Josué Damascena/ fiocruz imagens

A associação que representa os hospitais privados do Brasil afirma que a iniciativa do Ministério da Saúde de requisitar medicamentos da indústria usados para intubar pacientes e destiná-los ao SUS pode fazer com que eles acabem em até 48 horas em algumas instituições privadas.

O governo decidiu fazer as requisições depois de receber a informação de que os estoques do SUS poderiam terminar em 15 dias. Faltam sedativos, anestésicos e bloqueadores musculares, essenciais para instalar o tubo de oxigênio nos doentes. Sem eles, não é possível socorrer pacientes graves que estão em UTIs e precisam de ventilação mecânica. E eles podem morrer sufocados.

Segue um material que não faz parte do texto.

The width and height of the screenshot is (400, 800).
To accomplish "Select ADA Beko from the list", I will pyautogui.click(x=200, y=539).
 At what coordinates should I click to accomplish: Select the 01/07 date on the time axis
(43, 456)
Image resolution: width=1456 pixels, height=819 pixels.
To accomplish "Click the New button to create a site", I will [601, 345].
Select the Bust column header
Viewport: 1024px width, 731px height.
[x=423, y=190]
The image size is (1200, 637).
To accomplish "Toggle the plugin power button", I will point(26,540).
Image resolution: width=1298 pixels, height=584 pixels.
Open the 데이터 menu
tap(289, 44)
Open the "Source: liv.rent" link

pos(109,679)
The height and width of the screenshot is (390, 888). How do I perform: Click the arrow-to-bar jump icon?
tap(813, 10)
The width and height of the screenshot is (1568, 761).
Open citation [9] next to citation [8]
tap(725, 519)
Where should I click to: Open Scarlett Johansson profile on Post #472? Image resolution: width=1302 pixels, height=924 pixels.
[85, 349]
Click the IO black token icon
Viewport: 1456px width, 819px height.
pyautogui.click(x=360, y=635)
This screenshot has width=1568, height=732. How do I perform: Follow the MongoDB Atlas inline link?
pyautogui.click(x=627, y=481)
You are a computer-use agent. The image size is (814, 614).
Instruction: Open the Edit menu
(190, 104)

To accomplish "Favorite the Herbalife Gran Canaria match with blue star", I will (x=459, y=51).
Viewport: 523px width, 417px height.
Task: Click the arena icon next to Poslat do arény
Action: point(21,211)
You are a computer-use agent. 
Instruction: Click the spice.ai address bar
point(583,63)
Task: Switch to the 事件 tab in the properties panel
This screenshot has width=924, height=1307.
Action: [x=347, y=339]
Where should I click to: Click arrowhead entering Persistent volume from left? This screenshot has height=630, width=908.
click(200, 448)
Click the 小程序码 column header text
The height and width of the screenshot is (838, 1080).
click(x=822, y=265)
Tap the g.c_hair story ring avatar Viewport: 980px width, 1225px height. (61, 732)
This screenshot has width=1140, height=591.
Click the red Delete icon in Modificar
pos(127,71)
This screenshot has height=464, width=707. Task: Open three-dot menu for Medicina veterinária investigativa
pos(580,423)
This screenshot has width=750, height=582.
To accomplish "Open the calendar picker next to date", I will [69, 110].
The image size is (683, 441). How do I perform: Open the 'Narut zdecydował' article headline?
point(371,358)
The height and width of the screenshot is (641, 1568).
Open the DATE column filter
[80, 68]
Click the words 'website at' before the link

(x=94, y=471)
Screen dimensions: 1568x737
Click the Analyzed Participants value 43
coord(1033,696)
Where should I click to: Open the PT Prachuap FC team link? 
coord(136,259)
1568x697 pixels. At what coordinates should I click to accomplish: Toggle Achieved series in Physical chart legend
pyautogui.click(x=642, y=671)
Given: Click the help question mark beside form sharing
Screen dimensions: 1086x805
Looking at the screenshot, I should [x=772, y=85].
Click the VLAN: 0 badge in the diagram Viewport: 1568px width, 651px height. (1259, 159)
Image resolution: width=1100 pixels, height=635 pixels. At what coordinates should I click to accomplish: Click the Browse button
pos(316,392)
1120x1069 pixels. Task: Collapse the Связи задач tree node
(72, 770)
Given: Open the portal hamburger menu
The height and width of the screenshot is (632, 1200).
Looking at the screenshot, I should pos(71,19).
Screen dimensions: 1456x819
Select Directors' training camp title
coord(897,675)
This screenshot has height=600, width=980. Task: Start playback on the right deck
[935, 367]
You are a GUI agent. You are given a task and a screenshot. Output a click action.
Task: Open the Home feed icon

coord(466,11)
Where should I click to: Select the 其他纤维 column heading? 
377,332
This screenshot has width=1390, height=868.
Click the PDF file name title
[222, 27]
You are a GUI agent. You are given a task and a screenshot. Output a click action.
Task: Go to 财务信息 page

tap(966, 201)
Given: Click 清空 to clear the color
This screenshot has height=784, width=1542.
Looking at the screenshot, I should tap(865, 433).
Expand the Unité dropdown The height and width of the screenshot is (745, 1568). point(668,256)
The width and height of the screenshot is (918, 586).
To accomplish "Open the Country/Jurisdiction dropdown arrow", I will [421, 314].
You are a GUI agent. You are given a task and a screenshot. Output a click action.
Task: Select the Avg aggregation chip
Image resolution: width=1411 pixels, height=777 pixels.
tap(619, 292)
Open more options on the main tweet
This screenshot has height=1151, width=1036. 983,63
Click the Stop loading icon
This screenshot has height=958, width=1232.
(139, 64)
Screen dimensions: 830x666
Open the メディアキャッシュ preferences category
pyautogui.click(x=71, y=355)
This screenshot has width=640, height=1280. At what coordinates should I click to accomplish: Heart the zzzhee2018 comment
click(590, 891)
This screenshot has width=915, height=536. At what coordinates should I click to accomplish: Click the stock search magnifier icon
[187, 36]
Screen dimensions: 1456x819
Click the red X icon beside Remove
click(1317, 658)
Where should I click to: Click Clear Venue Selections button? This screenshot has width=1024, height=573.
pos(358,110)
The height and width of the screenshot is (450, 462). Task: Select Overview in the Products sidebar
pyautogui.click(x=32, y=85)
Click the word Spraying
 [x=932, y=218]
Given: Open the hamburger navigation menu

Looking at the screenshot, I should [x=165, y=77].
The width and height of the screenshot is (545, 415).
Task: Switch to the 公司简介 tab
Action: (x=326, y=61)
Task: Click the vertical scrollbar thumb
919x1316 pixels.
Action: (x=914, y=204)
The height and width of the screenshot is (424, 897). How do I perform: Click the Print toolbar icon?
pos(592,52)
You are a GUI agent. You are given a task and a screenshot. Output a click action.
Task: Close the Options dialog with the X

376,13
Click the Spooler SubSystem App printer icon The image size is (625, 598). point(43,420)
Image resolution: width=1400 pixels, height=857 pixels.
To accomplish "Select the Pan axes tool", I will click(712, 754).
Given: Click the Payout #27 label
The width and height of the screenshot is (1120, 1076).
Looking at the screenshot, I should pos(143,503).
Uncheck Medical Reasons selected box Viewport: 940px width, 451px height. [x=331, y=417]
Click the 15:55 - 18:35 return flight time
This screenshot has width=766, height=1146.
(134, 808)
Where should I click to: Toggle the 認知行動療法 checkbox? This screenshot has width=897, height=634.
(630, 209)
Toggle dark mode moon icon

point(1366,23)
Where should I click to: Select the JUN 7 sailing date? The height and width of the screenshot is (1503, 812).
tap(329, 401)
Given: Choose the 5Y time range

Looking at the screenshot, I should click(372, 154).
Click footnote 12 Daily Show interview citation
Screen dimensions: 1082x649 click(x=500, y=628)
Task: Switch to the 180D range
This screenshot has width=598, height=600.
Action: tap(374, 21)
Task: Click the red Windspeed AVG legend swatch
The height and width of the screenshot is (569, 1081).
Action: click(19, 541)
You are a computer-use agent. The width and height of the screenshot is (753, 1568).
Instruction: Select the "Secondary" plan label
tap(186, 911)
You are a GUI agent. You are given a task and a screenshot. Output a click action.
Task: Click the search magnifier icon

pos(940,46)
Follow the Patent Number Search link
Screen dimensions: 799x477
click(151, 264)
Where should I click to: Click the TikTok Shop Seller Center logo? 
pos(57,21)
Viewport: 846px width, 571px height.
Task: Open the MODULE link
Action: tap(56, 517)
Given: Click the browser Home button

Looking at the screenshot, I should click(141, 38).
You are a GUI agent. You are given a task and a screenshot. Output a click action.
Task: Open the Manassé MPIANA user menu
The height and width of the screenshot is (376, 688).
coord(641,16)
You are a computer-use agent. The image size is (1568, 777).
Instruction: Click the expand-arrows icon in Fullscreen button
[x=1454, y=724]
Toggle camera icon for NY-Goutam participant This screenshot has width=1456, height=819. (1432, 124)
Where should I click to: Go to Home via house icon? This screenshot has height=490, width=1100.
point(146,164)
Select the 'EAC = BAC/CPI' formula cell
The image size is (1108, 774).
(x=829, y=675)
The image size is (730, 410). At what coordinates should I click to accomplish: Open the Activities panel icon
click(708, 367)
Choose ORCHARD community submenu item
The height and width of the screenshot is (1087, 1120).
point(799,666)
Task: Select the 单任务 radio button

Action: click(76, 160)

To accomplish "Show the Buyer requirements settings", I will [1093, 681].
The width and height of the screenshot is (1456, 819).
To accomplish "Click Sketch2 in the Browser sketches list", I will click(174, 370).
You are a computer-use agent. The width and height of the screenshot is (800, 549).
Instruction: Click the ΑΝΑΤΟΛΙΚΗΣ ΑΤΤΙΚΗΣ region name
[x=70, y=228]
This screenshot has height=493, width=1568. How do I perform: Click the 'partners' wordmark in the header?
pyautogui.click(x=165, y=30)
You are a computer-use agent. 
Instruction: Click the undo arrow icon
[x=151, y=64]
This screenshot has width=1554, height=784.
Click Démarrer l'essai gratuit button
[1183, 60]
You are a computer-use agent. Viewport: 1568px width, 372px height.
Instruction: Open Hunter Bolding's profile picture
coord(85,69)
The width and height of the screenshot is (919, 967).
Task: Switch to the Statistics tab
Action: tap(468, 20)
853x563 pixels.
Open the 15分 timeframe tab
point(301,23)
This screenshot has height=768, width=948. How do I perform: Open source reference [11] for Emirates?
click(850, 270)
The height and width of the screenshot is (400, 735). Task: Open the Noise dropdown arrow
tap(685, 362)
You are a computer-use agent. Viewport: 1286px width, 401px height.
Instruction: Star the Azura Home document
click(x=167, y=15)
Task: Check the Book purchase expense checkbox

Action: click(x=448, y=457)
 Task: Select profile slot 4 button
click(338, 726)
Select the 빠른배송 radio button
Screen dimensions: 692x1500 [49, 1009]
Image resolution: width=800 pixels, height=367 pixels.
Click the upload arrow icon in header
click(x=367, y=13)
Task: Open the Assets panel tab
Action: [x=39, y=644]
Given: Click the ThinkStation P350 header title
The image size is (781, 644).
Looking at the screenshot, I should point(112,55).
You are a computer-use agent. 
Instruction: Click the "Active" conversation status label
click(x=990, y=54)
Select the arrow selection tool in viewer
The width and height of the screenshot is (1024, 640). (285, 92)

“Precisamos que o governo dialogue o quanto antes com o setor privado. Nossos estoques estão muito baixos e não estão sendo repostos pela indústria por conta das requisições administrativas que o ministério está fazendo nas fábricas”, afirma o diretor-executivo da Associação Nacional de Hospitais Privado (Anahp), Marco Aurélio Ferreira.

“A situação é preocupante porque os hospitais estão lotados. Alguns medicamentos podem acabar em até 48 horas”, segue ele.